A gentle reminder
Posted by Heading Out on October 19, 2005 - 11:40pm
At the time the beginnings of demand destruction were beginning to appear with the reduction in subsidies and other government programs in some of the poorer nations around the world. Ianqui has just reminded us of the problems that India is going to increasingly have to face. The impact of the hurricanes Katrina and Rita brought the debate closer to home. Current EIA predictions are that it will take until the end of this year to bring back the lost production that we have seen in the Gulf. And yet, as I was quizzed again this morning, gas prices continue to remain lower than they should be. The answer, in part, lies at the EIA gasoline page
The other thing that is bothering, however, is that everyone seems to be assuming that if we can only get through the next month or so, that things will return to an even keel. But they weren't on an even keel before, and if production from the Gulf is going to be perpetually (or at least for say the next five years) inhibited by seasonal shutdowns and regular rig losses, then existing models of production may have to be modified. After all, unlike many land sites, we cannot bring in a donkey engine to apply stripper well status in the Gulf, and a lot of the wells that were close to that level, but producing through a now defunct platform, will not be re-opened since the return in cash will not justify the investment in building or rebuilding a platform to go out there and get that oil. Further there may be a bit of a rethink on the design of the deep water platforms that got damaged this year.
And remember that the MMS is still reporting that close to 1 mbd of oil is shut-in, while, now that other disasters have moved the hurricanes and their effects off the front page, demand for gas is beginning to creep up again. I get the feeling of one shoe having fallen, while, as yet, the second hangs, poised in the air somewhere over our heads.
UPDATE: I meant to add this indication that my thinking is not unique, but had lost the ref. Matt Simmons is now predicting that oil might get as high as $190 this winter. I am not sure I would go that high, but I believe an increase is inevitable.
" the u.s. normally imports about 3% of it's gas supply on tankers. but in the past few months, several large new plants in egypt, qatar, and austrailia that liquify natural gas have experienced problems. this has cut supplies and dried up the spot market. LNG imports to the u.s. tumbled 27% in august verses a year earlier, according to the dept. of energy. "we're on our own," says craig pirrong, a university of houston energy expert.."
has anyone out there seen this info before?..it was a surprise to me. in view of reduced production in the gulf, will this lost import capability place us in worse shape than we think??
While gasoline stocks seem to be leveling off, the charts at This Week in Petroleum show distillate (diesel) stocks continuing to drop. Seems as if we are working hard to keep the average consumer placated with stable gasoline at the expense of other petroleum products. The curves for distillates (diesel) show a plunge in US production this fall (25% in 2005 versus 8% in 2004) and US stocks, but with a 10% drop in distillate imports compared to this time last year which contrasts with the nearly 100% increase in US imports of gasoline.

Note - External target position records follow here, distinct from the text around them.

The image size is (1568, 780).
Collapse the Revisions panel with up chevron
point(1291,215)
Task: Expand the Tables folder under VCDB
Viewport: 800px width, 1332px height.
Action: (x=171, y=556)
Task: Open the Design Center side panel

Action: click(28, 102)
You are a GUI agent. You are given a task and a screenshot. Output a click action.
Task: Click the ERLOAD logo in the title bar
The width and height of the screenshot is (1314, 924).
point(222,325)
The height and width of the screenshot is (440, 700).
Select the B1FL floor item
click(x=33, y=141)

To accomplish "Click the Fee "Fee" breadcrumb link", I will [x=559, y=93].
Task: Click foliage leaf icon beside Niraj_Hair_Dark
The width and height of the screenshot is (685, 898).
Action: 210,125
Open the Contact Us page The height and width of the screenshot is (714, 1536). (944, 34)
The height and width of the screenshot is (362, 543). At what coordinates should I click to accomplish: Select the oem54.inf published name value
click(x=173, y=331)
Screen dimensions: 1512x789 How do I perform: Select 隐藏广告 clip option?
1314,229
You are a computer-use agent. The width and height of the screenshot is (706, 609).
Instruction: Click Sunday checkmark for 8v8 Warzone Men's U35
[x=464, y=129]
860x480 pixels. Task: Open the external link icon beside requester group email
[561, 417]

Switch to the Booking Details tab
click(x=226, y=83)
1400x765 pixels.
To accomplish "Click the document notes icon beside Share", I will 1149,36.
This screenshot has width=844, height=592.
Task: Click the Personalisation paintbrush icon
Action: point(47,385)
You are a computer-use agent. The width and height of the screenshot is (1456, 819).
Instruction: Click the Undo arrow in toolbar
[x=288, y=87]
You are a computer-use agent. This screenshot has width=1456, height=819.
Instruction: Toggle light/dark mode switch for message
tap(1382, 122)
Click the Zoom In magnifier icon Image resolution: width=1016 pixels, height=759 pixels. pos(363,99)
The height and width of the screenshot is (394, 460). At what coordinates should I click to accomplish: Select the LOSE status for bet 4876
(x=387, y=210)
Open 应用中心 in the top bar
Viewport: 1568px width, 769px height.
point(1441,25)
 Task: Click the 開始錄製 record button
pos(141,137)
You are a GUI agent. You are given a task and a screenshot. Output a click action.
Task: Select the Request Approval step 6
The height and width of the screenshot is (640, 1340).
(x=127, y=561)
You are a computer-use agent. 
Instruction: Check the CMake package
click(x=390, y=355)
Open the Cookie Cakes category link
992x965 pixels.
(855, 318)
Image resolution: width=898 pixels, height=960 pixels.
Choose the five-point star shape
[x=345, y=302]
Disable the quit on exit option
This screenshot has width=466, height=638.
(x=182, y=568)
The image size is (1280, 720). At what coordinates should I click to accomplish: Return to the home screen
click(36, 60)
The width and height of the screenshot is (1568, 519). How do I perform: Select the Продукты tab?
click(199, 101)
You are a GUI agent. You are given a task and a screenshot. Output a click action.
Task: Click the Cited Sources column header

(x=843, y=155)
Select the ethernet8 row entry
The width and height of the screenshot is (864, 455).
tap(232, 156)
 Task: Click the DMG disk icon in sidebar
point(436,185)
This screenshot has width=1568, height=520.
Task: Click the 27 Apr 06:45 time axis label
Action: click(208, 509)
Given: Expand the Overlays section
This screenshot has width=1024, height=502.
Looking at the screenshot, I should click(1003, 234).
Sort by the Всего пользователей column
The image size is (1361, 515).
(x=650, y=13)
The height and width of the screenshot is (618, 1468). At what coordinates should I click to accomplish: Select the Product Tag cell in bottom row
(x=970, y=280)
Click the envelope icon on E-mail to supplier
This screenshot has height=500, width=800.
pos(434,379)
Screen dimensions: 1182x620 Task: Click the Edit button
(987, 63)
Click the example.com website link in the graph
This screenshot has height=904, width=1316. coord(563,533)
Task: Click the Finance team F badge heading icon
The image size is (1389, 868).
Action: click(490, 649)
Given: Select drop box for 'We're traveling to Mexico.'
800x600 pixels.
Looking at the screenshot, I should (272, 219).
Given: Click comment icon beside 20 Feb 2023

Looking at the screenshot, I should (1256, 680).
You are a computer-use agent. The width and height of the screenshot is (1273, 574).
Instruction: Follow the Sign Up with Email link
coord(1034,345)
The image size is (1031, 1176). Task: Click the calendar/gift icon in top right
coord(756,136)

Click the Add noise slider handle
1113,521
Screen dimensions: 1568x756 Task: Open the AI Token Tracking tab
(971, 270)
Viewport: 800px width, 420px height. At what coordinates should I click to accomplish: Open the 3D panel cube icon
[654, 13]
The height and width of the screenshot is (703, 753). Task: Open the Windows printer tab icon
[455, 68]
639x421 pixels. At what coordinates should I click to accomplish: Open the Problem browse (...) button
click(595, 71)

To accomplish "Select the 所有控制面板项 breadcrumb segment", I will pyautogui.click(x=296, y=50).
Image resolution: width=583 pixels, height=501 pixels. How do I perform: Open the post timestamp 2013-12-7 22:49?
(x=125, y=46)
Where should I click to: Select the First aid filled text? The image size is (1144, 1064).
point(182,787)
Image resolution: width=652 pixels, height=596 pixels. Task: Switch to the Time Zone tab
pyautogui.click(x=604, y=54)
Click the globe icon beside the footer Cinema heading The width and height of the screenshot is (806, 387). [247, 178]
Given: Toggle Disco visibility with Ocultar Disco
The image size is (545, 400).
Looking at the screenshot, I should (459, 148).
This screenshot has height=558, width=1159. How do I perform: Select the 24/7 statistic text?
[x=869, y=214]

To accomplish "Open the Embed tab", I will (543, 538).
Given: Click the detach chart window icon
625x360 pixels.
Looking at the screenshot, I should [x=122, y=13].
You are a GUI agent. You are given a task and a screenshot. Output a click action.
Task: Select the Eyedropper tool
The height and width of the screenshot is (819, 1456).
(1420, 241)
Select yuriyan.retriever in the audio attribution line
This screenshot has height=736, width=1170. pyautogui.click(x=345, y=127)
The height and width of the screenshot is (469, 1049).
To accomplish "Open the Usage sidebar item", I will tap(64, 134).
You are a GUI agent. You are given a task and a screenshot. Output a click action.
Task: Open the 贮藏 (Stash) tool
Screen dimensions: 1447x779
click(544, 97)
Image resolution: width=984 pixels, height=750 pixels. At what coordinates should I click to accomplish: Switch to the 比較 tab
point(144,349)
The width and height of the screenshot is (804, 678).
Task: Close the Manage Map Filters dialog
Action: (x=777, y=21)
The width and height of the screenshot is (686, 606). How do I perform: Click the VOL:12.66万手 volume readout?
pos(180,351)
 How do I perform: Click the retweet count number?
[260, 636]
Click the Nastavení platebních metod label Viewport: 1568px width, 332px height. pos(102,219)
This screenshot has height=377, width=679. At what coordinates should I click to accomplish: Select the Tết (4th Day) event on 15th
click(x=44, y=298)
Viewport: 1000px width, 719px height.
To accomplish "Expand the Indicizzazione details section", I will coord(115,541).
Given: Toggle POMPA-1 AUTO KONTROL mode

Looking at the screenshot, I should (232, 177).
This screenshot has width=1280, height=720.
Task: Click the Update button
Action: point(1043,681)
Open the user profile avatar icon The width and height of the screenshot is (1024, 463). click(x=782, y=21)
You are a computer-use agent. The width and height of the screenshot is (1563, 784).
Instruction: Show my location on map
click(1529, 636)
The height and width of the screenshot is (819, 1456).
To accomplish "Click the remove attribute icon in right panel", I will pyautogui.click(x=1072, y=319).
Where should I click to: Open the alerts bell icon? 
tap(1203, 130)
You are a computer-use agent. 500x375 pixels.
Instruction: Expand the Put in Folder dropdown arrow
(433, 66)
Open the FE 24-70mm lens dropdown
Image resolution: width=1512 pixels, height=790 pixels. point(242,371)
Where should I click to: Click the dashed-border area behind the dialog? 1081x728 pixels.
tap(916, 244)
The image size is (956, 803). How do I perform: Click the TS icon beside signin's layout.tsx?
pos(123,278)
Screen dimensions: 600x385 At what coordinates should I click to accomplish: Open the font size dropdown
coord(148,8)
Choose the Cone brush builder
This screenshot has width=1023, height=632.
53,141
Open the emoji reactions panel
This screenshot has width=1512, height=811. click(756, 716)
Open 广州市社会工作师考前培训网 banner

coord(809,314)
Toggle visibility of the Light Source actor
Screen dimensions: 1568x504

What is going to be the impact of this? If US stocks, imports, and production of distillates continue to drop, will it be a cold winter for heating oil? How about tractor-trailer freight costs? As I recall, the switch to low-sulfur diesel is a year away.
-Jon
The Europeans can lend us gasoline much easier than diesel because they have more slack in that market. Also, the new diesel regulations go into effect next June and require refiners to reduce the sulfur content from 500 ppm to 15 ppm. The pipeline companies, however, are going to limit the diesel they ship to 6 or 8 ppm because every time it moves from one tank or pipeline to another, it gains sulfur.
I don't know if this is a technical question; if the refineries have already made the costly production commitments they may prefer for the regs to go into effect.
You are probably right here - I have been seeing the spread between diesel and RUL growing in recent days. Right now diesel is $3.19 - RUL is $2.79.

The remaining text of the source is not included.